Helene Fischer, die große Hoffnung

Und dann ist da noch Helene Fischer, 28 Jahre alt, eine Stimme wie eine Nachtigall mit der Power einer Iron-Frau. Als Sängerin hat sie den Schlager reanimiert – und wer das schafft, dem traut das ZDF auch noch ganz andere Wunder zu. Die Volksmusik gehört beim Zweiten zur Grundversorgung, und Carmen Nebel, die Frau, die dieses Genre bedient, gilt mit 56 Jahren schon als Wackelkandidatin. Ein Superweib, das an Weihnachten mit einem Kessel Buntes mehr Zuschauer erreichte als das ZDF mit Rosamunde Pilcher, kommt da wie gerufen. Noch in diesem Jahr soll Fischer eine eigene Show im Zweiten bekommen. Von einer „längerfristigen Zusammenarbeit“ ist die Rede. Details will das ZDF aber nicht nennen.

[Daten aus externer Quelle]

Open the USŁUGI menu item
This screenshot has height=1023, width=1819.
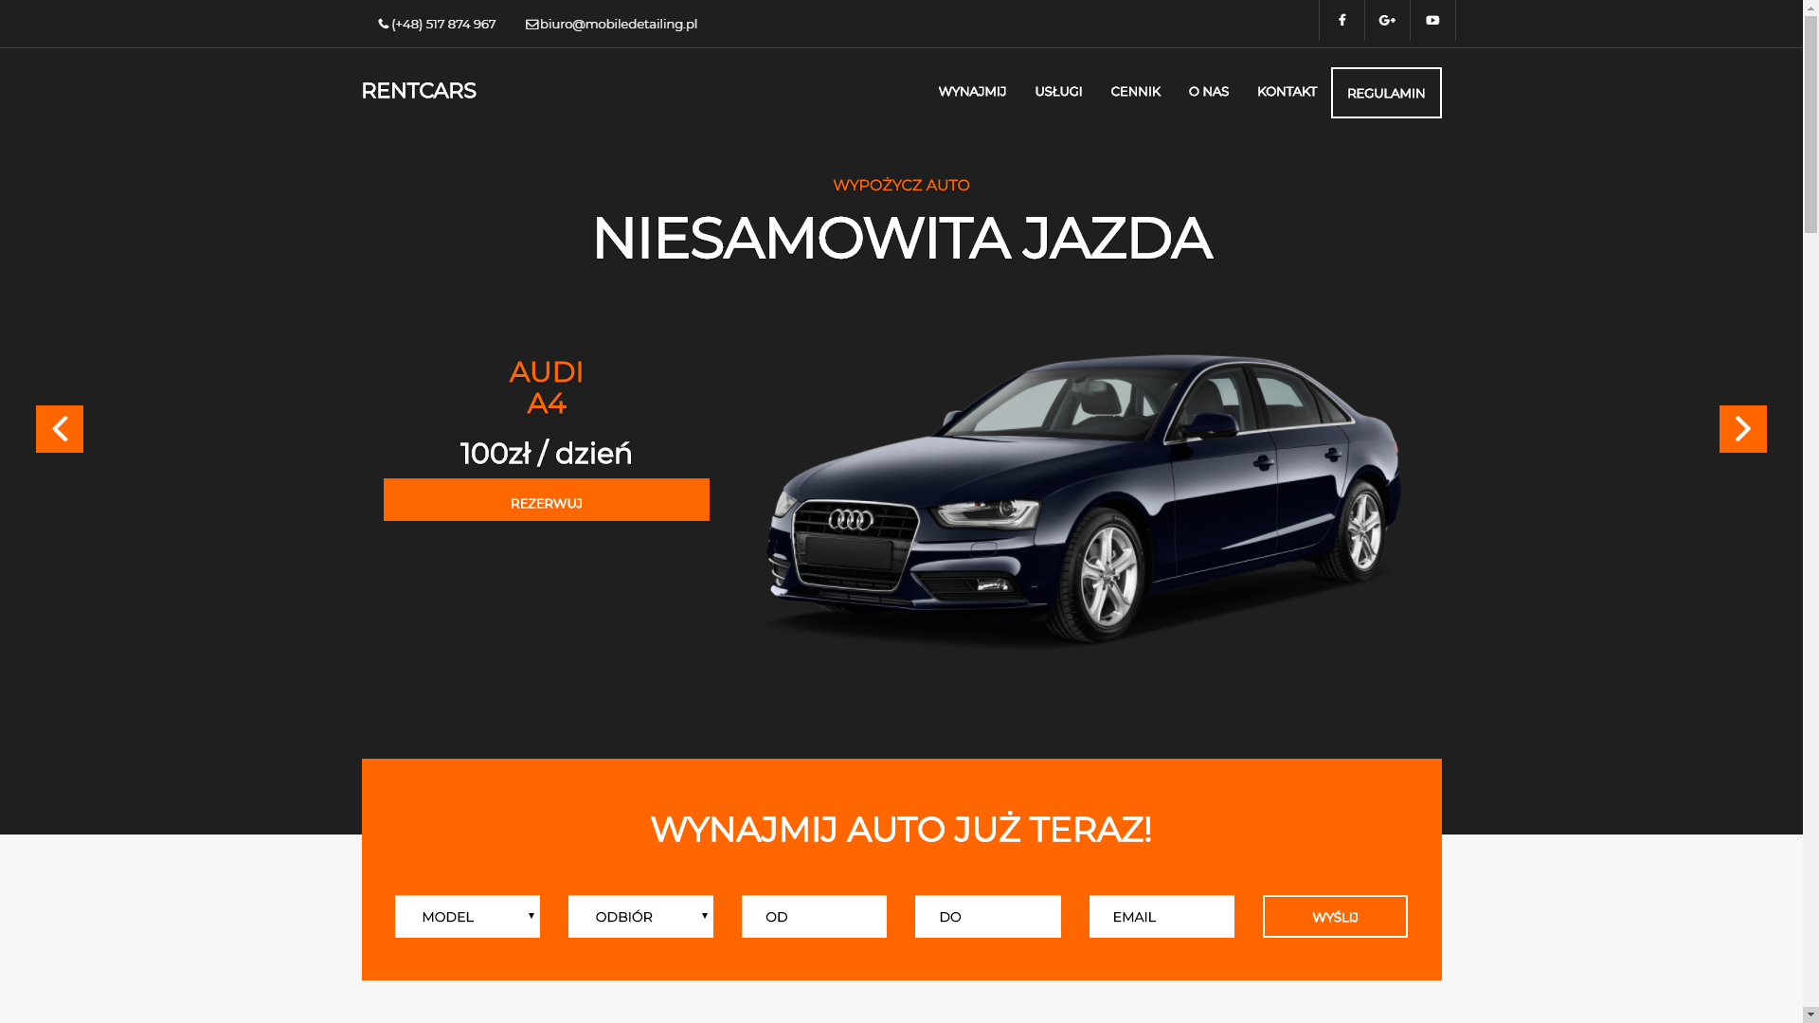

„Zu Helene Fischer würde die Moderation von Galas und Events passen“, heißt es beim Monheimer Institut für Markt- und Medienforschung. Seine Mitarbeiter testen, welcher Moderator zu welchem Format oder zu welchem Sender passt. Dabei helfen ihnen zufällig ausgewählte Zuschauer. Sie werden regelmäßig zu Umfragen ins Haus geladen. Ob das Institut dem ZDF zu der Personalie Fischer geraten hat, erfährt man in Monheim nicht. Die Ergebnisse solcher Celebrity-Analysen sind vertraulich. Auf der Homepage des Instituts findet man das ZDF aber unter den Kunden, neben den Rundfunkanstalten der ARD, Pro Sieben, MTV und dem Frauensender Sixx.

Die Emanzipation der Moderatoren

Gesichter, das haben die Forscher ermittelt, prägen das Profil der Sender. Ob Zuschauer eine Sendung einschalten, hängt entscheidend von der Person des Moderators ab. Was aber bedeutet es, wenn ein Sender seine Aushängeschilder immer öfter austauscht? Riskiert er damit nicht den Verlust seines Profils?

Die Monheimer Marktforscher wollen diese Frage weder bejahen noch verneinen. Sie sagen, die Zunft der Moderatoren habe sich emanzipiert. „Es gibt Menschen, die sind selber eine Marke.“ Ob ein Senderwechsel klappe, hänge also noch von anderen Variablen ab. Bleibe der Moderator seinem Genre treu, sei das Risiko zu scheitern geringer. Siehe Jörg Pilawa. Sein Image als smarter Womanizer habe ihm bisher überall Türen geöffnet, egal ob bei Sat 1 oder im öffentlich-rechtlichen Fernsehen. Warum der umgekehrte Transfer von Johannes B. Kerner vom ZDF zu Sat 1 schiefging, erklären sich die Forscher so: Möglicherweise war die Marke JBK nicht stark genug. Und ob Kerner bei seinem alten Arbeitgeber ZDF wieder an erfolgreichere Zeiten anknüpfen könnte, hinge entscheidend vom Format ab, das man ihm anböte.

Beim ZDF will man sich derzeit nicht zur Causa Kerner äußern. Nicht auszuschließen, dass die Mainzelmänner noch auf grünes Licht von der Marktforschung warten. Für den Sender geht es um Sport oder Talk, für Johannes Überall um alles oder nichts.